Das Finanzierungs- und Wirtschaftlichkeitskonzept kommt zu dem Ergebnis, dass etwa zehn Jahre nach Fertigstellung der Break-Even erreicht ist.
Zum Bedarf bei Linien- und Geschäftsreisen. Die Planungen und Prognosen liegen Ihnen ja vor. Die Passagierzahlen entwickeln sich innerhalb von sechs Jahren nach dem Ausbau von 130.000 auf 290.000 und die Starts und Landungen von 26.000 auf 30.000. Sie sehen, die Zahl ist immer noch geringer als im Jahre 1990, wo wir am Standort Holtenau mehr Starts und Landungen hatten. Das nur einmal nebenbei bemerkt, weil immer gesagt wird, das werde ein riesen Aufwand.
Zum Thema rechtsverbindlicher Ausschluss von Charterern. Hier reicht die Zeit nicht, um das Rechtsgutachten im Einzelnen darzulegen. Es ist bekannt, dass es ein Alternativgutachten gibt. Entscheidend ist, es gibt sichere rechtliche Möglichkeiten. Da ist unsere Einschätzung eindeutig, auch nach dem Ergebnis von heute. Wir werden solche Vorschläge machen; ich kann sie hier nicht abschließend erläutern. Wir werden Vorschläge machen, die rechtssicher sind. In welcher Form das erfolgt, wird die Kabinettsentscheidung bringen. Dann können Sie gerne noch einmal weitere Fragen stellen. Wir können das dann sehr ausführlich im Wirtschaftsausschuss machen, auch mit Gutachtern im Gespräch. Klar ist, die Landesregierung will den Pauschalreiseflugverkehr mit größeren Maschinen ausschließen, und wir sind sicher, dass wir das rechtlich und nicht nur politisch können.
Meine Damen und Herren, abschließend die Bitte: Ich hoffe sehr, dass wir rasch und möglichst einvernehmlich zu einer Entscheidung kommen. Irgendwann muss man entscheiden. Wir haben jetzt wirklich über mehr als ein Jahr jede Menge Gutachten vorgelegt. Ich bitte Sie, diese Gutachten zu lesen, sich anzuschauen, sich ihre Meinung zu bilden, im Ausschuss zu fragen und dann zu einem Ergebnis zu kommen. Ich glaube, es liegt alles auf dem Tisch.
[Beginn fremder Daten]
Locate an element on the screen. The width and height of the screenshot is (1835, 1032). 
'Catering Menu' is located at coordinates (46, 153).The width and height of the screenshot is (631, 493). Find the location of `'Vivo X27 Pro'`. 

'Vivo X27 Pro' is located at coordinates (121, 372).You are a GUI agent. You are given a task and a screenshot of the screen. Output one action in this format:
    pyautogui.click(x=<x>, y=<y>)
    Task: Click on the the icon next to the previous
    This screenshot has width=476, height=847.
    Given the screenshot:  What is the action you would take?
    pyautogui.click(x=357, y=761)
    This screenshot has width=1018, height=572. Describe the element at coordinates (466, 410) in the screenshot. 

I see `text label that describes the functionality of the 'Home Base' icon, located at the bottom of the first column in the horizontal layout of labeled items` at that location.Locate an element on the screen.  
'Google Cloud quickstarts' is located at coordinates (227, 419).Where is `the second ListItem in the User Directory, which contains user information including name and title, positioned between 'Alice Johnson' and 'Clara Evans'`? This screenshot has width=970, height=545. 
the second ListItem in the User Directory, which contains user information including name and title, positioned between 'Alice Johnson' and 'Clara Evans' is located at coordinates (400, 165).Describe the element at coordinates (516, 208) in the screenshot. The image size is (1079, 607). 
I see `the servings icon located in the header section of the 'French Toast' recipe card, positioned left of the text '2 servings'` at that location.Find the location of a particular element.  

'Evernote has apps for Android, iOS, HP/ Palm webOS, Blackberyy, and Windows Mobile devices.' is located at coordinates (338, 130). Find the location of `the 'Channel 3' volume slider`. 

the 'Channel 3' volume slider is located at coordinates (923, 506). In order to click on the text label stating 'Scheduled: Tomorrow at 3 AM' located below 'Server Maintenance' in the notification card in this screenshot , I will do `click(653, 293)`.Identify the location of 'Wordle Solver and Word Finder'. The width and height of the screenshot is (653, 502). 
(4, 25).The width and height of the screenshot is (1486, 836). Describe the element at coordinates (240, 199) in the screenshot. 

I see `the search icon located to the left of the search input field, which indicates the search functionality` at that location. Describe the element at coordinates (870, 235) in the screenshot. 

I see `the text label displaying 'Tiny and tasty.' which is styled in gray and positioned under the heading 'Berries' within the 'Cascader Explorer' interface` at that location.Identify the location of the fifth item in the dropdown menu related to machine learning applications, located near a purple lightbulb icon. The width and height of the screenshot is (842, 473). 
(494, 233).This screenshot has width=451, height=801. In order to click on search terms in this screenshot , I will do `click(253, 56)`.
Ich danke dem Herrn Minister für den Bericht. Ich eröffne jetzt die Aussprache und erteile Herrn Abgeordneten Harms das Wort.
Herr Präsident! Meine sehr geehrten Damen und Herren! Mit der Ankündigung von Wirtschaftsminister Rohwer im Kabinett am 26. März 2002, einen Ausbau des Regionalflughafens Kiel-Holtenau auf 1.800 m zuzüglich 300 m Sicherheitsstreifen vorzuschlagen, hat die monatelange Debatte von Befürwortern und Gegnern der Startbahnverlängerung ihren vorläufigen Höhepunkt erreicht.
Obwohl sich der SSW sehr wohl für einen leistungsstarken und zukunftsfähigen Regionalflughafen in der K.E.R.N.-Region ausgesprochen hatte, standen wir dem geplanten Ausbau des Flughafens Kiel-Holtenau von Beginn an sehr kritisch gegenüber. Wir haben von Anfang an gefordert, eine echte standortvergleichende Untersuchung anzustellen. Voraussetzung wäre gewesen, dass man die Ziele, die mit dem Flughafen verbunden werden, genau definiert und dann das Erreichen der Ziele abprüft.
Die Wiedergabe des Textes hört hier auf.